ACTIONS TO TAKE -
1. Decide whether each statement, (a), (b) and (c), agrees with the market commentary. Answer yes or no for each, quoting the deciding words of the market commentary exactly.
(a) The writer expects directional plays to win in December.
(b) The Nasdaq has bounced off its March 2020 trendline support.
(c) US 10-year yields fell below 1.50%.
2. Using the market commentary, answer each question below.
(a) How many months has the stock market rally lasted?
(b) Which currency is called the risk sentiment indicator?
(c) By roughly how many basis points has the US 10-year risen over the last few sessions?
3. Carry on the market commentary, starting after its final sentence.

TEXT PROVIDED -
──────────────────────────────
US markets managed to maintain omicron is weak, buy everything rally overnight, albeit at a much less frenzied pace than the day before. That sits nicely with my V for Volatility outlook for December and readers should not be fooled into thinking the risks of whipsaw price have now disappeared. I’ll say it again, volatility will be the winner in December, not directional plays.

Having said that, I am not calling for the end of days for the 21-month stock market rally, merely that we can now expect a lot more two-way volatility going forward. A case in point is the Nasdaq, which has once again bounced off its mighty March 2020 trendline support and will probably be a classical technical analysis case study for years to come. Here’s what CFD from OANDA looks like, the actual physical chart is even sexier, and I’ll leave readers to draw the lines on that one themselves.

Another sign that we may need to wait for next week’s FOMC meeting to climb aboard the taper trade again comes from currency and bond markets. The Australian Dollar, the risk sentiment indicator to rule them all, rallied powerfully overnight. Even the Euro managed to recover, and the US Dollar generally, had a tough day at the office. That came as US 10-year yields rose back above 1.50% to 1.53%.

The divergence in price action is a warning sign for tomorrow nights US CPI. It suggests that the street is positioned for a “risk-off” taper move. With the US 10-year rising around 20 basis points over the last few sessions, reversing recent losses, there may not be much juice in the tank at a 7.0% CPI print. Quid pro quo, US Dollar selling and equity buying hint that a 7.0% CPI is increasingly priced in. We likely need to see a print much higher than 7.0% to revive the taper trade in the near term and it wouldn’t surprise me if an on expectation CPI release sees US yields fall, the US Dollar fall, and equities jump once again. Remember what I said about V for Volatility and whipsaw price action?
──────────────────────────────
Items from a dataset
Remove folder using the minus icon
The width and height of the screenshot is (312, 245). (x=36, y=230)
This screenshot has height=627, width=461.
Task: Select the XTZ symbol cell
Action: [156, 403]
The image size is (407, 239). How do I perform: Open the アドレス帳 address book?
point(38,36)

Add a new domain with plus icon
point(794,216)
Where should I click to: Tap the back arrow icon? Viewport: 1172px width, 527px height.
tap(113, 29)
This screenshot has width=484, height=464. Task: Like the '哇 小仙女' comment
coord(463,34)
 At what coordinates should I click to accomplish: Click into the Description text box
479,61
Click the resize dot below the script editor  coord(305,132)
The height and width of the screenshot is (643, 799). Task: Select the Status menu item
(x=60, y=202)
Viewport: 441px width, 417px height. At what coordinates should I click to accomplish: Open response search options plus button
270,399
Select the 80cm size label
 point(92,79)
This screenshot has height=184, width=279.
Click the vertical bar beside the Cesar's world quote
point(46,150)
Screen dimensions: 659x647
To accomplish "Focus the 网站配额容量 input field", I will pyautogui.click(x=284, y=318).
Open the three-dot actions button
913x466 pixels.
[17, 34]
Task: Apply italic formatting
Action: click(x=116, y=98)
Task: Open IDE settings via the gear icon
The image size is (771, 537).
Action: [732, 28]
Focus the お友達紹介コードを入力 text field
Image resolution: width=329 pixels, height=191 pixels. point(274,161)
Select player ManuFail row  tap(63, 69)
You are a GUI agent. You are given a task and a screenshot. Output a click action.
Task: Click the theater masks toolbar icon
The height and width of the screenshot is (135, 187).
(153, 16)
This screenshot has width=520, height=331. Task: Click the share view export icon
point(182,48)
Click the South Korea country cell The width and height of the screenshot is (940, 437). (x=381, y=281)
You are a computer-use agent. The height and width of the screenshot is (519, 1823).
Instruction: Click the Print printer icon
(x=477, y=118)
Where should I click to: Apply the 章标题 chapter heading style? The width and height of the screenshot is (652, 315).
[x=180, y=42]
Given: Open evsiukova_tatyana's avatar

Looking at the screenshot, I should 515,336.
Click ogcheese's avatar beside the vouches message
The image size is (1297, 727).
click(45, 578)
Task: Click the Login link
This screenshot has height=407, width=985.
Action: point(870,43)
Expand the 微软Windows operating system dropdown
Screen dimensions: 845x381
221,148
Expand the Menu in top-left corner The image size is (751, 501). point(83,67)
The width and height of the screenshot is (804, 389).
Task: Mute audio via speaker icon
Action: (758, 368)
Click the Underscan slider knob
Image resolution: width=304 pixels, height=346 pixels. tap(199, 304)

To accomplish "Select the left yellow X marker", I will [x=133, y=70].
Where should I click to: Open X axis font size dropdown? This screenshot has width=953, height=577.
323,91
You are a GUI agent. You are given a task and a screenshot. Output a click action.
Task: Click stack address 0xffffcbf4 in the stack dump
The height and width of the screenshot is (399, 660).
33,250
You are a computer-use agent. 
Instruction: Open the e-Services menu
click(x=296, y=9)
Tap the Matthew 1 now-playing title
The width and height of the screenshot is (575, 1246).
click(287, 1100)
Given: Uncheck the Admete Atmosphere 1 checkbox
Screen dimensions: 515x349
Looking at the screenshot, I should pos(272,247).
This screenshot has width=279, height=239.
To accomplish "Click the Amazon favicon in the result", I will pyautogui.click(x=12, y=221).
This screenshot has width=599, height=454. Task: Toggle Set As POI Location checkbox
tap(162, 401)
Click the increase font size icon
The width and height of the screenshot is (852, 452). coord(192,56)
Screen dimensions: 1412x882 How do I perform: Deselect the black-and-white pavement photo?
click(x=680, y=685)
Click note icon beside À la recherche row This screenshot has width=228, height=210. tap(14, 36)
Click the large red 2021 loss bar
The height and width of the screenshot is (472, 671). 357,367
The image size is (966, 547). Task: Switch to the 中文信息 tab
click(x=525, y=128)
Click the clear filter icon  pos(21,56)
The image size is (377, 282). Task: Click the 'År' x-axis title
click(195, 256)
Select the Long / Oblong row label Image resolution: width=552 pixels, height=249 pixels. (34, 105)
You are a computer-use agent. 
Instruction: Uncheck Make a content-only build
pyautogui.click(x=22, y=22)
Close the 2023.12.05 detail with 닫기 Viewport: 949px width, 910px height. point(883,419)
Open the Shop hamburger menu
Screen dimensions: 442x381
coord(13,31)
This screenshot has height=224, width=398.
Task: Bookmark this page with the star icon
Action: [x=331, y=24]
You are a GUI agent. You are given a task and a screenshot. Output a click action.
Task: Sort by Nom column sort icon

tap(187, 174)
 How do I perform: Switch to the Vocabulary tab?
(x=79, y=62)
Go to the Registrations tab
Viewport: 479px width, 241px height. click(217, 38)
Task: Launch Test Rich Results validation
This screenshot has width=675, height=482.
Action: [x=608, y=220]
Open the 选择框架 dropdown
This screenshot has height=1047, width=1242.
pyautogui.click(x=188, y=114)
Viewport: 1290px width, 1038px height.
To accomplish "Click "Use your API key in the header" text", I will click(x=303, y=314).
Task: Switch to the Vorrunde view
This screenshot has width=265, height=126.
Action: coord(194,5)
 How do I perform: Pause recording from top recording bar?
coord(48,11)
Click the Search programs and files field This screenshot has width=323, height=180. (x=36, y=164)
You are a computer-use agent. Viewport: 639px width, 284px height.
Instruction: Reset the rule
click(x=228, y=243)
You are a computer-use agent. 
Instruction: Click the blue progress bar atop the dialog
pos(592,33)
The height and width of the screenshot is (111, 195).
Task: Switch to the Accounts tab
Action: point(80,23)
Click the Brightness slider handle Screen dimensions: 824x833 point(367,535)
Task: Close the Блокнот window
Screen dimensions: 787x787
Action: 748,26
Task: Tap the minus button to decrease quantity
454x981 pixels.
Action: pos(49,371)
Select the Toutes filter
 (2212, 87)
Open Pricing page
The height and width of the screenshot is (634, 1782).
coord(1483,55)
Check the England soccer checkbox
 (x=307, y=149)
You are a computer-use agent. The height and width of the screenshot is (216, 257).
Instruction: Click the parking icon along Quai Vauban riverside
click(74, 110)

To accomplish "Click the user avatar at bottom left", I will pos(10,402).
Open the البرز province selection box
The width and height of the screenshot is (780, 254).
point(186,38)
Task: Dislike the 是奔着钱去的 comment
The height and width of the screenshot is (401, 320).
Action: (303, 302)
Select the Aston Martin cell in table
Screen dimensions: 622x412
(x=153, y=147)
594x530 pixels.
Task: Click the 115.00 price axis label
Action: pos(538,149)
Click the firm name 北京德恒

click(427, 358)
──────────────────────────────
OUTPUTS BY TASK -
1.
(a) No: "volatility will be the winner in December, not directional plays."
(b) Yes: "which has once again bounced off its mighty March 2020 trendline support"
(c) No: "US 10-year yields rose back above 1.50% to 1.53%."

2.
(a) 21 months.
(b) The Australian Dollar.
(c) Around 20 basis points.

3.
Helping things along, although with a gentler market impact, were comments from Pfizer and Moderna suggesting a third shoot would do the job against omicron. Given that the US and Europe can’t even get 65% of their populations to have even two shots, let alone a third, we can assume two things. Omicron will yet have a role to play in surging cases over the winter, and vaccine hoarding by rich countries will continue until 35% of their populations stop taking advice from social media and saying me, me, me, instead of we, we, we. That means that the poor in the rest of the world will be waiting longer, thus allowing a higher chance of more nasty variants to arise. And thus, the cycle continues, sigh…

Today’s data calendar in Asia is thin. New Zealand Manufacturing Sales in Q3 fell a dismal 6.20%, suffering from the Auckland covid lockdown hangover. You can’t buy anything in New Zealand these days anyway, it’s either too expensive thanks to the RBNZ, or there’s none of it left thanks to Covid-19. The New Zealand Dollar continues to underperform its Australian cousin, thanks to being another 2,250 kilometres (1,400 statute miles for non-decimal dinosaurs) east of Australia, and the RBNZ hitting the W for Wimp button at its last policy meeting.

On a brighter note, Japan’s Large Manufacturing Index QoQ for Q4 outperformed, rising by 7.90%. Some Q3 baseline effects are in there, but overall, it bodes well for next week’s Tankan survey and suggests that Japan is recovering after it Q3 delta wave. Services may have a more difficult time as the country shut its borders to Johnny Foreigner again this month.

China’s Inflation data has proved benign as well, giving regional markets a small sigh of relief. YoY Inflation for November rose to 2.30% (2.50% exp), while MoM Inflation rose by 0.40% (0.70% exp), giving markets a nil-all draw. That should provide more relief to local equity markets which despite the bad news pouring in from the property developer space this week, is taking their pleas for debt restructuring as meaning the government will facilitate “something.” At least Kaisa suspended trading of their stock in Hong Kong, I’m surprised Evergrande still is. A debt restructuring is not usually good for stock prices, even if they have already fallen by 90%.

The rest of the day’s calendar globally is second-tier. Some regional inflation measures from Europe and Germany’s Balance of Trade. The focus will be on US Initial Jobless Claim with markets hoping for sub-200k prints to resume. Overnight, US Jolts Job Openings for October jumped to 11 million unfilled jobs. That doesn’t really compute with US Non-Farms falling to 210,000, or even a Household Survey suggesting 1.1 million jobs, or unemployment falling to 4.20% with a 61.80% participation rate.

The Federal Reserve may have shot itself in the foot with its unlimited free money we’ll backstop the dumbest investment decisions monetary stimulus which should have been a short term “shock and awe,” and not a monetary Vietnam. Macroeconomics is a beautiful thing when the orchestra all plays in tune, but too often, sticking your finger in one leak sees another pop up nearby. By enriching substantially, any American who owns a home, crypto, a meme or any other stock, they have created a situation where people don’t have to go back to work or have retired. The inflation trade may waver this week, but don’t put it to bed just yet. If James Bond can return from his most diverse and politically correct movie ever (the end credits said he would), inflation sure can as well.

Asian equities are in a positive mood.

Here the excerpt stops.